The Drawbacks of Living with a Great Dane

great dane mom and pup

You’d probably be surprised how many dane owners decide that one is just not enough. This dog breed is so addictive it should come with a warning.  Once you share your life with a Great Dane, you’ll be surprised how easily you will convince yourself to add another to the family. Before you know it you are the local crazy Dane dad.

You might not find it written in any list of Great Dane breed characteristics and traits, but it has to be said that they are farty dogs. And oh, the slobber! Just like with the Dogue de Bordeaux, another of the Big Doggos, with a Great Dane in the house, you’ll get in the habit of having slobber cloths handy at strategic points throughout your home.


They are also part velcro. Wherever you are in the house,  there’s a Dane-shaped shadow right next to you. Once you get your Dane, you will never be alone again. And that means not on the sofa, not in your bed, and not in the toilet.

And did we mention goofy? There’s a good reason that Scooby Doo was based on a Great Dane. They are Scooby silly, scatty, and they can be skittish too – scared of a lollipop stick

Tips for first-time Great Dane owners:

GreatbDane in Fall leaves

Training and socialization:

Great Danes are quite sensitive and emotional and they do better with positive training. Start socializing Great Dane pups as early as possible. Be consistent, and gently firm with the training. Danes are intelligent and eager to please, but they can also be stubborn if not properly trained.


Great Danes have a lot of energy and need plenty of exercise to stay healthy and happy. A daily walk and playtime in a securely fenced yard will help them burn off energy and avoid destructive behavior.
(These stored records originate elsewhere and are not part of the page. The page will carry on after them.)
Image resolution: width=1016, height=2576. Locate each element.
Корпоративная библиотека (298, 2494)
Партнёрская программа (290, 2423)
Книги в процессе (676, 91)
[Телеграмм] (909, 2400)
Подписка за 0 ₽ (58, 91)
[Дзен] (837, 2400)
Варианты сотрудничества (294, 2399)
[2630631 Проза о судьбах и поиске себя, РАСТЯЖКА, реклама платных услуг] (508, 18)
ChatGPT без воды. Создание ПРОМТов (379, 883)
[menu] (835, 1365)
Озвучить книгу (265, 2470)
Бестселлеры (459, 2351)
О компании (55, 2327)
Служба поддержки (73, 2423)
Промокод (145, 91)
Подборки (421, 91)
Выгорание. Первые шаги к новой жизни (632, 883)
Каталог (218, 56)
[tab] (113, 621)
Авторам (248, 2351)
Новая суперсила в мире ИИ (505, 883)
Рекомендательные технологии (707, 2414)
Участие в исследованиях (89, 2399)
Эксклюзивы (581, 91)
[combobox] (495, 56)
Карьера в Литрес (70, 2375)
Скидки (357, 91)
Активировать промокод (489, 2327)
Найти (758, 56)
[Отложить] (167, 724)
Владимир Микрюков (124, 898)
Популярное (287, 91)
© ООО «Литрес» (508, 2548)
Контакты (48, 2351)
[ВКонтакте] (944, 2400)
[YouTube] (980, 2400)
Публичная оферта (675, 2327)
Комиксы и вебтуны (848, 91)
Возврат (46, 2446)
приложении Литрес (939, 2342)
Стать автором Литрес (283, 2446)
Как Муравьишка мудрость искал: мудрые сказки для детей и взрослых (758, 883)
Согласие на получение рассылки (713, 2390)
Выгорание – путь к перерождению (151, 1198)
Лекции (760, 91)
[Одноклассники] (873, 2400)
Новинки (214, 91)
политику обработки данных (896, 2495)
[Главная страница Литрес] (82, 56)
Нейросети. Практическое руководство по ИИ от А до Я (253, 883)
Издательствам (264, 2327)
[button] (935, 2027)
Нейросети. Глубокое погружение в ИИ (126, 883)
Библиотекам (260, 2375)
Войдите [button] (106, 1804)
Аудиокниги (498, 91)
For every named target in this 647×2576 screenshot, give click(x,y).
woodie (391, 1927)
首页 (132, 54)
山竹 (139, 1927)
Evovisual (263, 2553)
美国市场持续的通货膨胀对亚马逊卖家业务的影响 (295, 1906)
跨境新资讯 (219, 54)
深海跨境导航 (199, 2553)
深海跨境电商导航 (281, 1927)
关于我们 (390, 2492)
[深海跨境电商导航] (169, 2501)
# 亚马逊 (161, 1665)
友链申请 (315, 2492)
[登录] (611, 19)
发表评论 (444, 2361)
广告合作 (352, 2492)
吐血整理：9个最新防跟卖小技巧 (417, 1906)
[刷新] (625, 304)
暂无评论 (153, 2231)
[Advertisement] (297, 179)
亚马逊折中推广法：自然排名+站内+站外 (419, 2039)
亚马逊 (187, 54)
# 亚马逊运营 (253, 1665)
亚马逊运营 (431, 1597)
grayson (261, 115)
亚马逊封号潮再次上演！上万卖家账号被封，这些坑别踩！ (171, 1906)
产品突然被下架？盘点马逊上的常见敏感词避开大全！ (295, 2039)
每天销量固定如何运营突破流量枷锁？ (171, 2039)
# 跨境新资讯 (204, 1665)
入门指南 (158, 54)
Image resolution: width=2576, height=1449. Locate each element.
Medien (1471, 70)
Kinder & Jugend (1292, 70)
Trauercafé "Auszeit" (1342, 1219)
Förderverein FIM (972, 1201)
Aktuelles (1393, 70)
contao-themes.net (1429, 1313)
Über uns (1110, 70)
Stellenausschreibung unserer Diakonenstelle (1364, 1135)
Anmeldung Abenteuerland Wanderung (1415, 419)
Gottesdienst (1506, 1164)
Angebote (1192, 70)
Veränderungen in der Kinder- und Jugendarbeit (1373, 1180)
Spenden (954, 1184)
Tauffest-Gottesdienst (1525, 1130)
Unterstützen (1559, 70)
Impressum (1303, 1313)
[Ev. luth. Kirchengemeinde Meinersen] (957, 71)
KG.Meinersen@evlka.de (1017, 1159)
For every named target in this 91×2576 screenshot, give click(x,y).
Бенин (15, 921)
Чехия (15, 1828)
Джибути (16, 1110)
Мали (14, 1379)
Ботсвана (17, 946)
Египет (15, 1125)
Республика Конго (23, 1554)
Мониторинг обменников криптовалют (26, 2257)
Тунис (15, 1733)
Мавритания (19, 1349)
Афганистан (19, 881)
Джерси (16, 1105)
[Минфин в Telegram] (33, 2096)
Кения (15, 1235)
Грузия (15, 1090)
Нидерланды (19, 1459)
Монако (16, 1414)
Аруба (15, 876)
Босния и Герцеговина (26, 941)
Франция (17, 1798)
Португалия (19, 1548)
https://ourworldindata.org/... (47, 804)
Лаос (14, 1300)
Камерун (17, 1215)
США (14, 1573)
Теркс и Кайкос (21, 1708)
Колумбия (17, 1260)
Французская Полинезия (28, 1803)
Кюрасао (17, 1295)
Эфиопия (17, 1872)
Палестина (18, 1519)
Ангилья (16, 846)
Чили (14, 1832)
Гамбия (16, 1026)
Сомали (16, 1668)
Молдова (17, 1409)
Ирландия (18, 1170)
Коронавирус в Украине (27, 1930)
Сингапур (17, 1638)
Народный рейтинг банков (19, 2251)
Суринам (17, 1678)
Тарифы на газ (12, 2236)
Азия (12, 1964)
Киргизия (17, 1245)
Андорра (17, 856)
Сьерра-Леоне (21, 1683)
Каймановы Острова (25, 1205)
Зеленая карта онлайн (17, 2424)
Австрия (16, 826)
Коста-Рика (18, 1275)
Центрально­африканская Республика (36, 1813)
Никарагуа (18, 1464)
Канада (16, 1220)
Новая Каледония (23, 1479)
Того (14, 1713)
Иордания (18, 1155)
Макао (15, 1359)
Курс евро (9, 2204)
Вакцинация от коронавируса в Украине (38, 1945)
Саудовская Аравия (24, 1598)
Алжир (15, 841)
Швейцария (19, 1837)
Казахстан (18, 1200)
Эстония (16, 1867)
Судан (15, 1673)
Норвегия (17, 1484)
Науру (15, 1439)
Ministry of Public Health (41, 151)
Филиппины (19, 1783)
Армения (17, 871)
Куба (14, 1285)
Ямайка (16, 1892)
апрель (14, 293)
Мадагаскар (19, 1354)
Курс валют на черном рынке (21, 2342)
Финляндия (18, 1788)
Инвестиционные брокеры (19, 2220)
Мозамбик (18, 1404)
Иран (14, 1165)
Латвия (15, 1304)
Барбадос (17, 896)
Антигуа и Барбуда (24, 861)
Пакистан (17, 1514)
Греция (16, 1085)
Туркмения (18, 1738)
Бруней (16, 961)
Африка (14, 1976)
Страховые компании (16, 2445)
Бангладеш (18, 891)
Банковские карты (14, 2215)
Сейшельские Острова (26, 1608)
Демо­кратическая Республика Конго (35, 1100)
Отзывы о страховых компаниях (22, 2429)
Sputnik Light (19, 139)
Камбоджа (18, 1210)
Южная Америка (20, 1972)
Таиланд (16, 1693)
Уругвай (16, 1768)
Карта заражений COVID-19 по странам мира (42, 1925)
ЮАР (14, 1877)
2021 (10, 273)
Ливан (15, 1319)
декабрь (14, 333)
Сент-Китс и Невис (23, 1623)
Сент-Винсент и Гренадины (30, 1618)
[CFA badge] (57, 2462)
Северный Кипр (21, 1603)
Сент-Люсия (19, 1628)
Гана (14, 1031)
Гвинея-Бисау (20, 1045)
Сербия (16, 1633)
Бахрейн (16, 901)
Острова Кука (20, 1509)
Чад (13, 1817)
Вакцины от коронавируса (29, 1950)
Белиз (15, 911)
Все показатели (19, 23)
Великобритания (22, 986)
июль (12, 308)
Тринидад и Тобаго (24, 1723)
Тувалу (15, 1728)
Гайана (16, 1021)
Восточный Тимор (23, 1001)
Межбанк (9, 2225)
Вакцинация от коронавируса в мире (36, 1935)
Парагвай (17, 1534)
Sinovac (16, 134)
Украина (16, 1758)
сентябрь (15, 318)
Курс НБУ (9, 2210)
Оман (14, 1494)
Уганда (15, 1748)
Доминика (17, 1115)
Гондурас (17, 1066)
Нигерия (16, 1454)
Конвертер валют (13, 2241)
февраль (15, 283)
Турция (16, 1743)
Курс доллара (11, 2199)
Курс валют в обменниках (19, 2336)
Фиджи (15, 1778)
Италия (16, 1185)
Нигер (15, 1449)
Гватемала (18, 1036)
Great Danes have a high metabolism. They do well on a high-quality dog food that is appropriate for their size and energy level. They also grow very quickly when they are pups, so need food formulated for large-breed puppies. Note that you can use a portion of your dog’s daily food portion for training treats.

Great Dane Health Issues:

One big drawback of the Great Dane that all owners will agree on, is they have too short lifespan. Great Danes have a lifespan of only around 7-10 years.

They are prone to bloat, (Gastric Dilation – Volvulus) a painful and potentially fatal condition that requires immediate surgical intervention.

Other conditions affecting Great Danes, include dilated cardiomyopathy, hip dysplasia, osteoarthritis and thyroid conditions.

When ready to buy your big doggo, check that the Great Dane breeder you have chosen is doing pre-breeding genetic health tests on prospective breeding pairs.

Although that is no guarantee that your dog will not develop any of these conditions, it reduces the likelihood that they will develop.


Great Danes have a short, shiny coat that requires a brush once a week or so, to keep it in top condition. use over them for hints.

Finding Your Great Dane

If you are not set on getting a puppy, you can research Great Dane rescue shelters in your area. If you are not quite ready for a lifetime commitment to your own Great Dane but have some space, time and love to spare, you might also consider fostering a dog from a breed rescue.

Don’t expect either the shelters or breeders to make it easy for you to adopt. If they do not ask you a ton of questions about your fitness and ability to look after one of their dogs, they are not a good place to find your four-legged friend. These people are rescuing or breeding Great Danes because they love the breed. They are likely tired to the back teeth of stories about bad owners, and they will vet you because they want their dogs to go to a good forever home.

Great Dane Breed History

The Great Dane originated in Germany during the 1600s. They were originally bred from Mastiff-type dogs to hunt wild boar as well as other big game. Over time, the breed was bred for size and strength, eventually leading to what we would now recognize as the modern Great Dane.